_Records shown_.
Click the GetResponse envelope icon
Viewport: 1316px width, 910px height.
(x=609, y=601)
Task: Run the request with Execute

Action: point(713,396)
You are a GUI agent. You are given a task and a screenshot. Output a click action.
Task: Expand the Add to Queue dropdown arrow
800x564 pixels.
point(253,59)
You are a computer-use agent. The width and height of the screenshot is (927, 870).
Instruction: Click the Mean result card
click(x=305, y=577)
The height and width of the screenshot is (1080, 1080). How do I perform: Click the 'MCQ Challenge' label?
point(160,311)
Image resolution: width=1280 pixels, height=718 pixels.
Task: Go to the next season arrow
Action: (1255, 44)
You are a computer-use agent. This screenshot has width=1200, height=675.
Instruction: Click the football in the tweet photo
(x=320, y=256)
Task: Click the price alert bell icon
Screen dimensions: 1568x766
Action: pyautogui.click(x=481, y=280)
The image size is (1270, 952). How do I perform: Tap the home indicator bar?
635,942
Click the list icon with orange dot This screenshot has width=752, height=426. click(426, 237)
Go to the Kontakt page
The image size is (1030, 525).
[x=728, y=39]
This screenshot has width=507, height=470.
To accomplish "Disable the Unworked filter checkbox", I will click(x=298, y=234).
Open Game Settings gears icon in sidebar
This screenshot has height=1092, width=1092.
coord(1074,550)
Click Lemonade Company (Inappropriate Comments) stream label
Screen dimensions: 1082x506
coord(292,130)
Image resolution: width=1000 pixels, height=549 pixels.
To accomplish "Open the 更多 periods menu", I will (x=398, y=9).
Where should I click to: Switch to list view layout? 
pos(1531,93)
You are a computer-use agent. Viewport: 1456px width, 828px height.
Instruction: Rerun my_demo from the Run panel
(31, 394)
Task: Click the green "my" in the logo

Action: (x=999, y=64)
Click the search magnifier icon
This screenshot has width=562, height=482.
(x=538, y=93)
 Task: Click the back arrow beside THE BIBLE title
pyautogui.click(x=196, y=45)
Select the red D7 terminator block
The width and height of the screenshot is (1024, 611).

_Your objective_. Your answer should be each line of the data that contains the word "Open", copied as it stands.

_Answer to this problem_.
Open Game Settings gears icon in sidebar
To accomplish "Open the 更多 periods menu", I will (x=398, y=9).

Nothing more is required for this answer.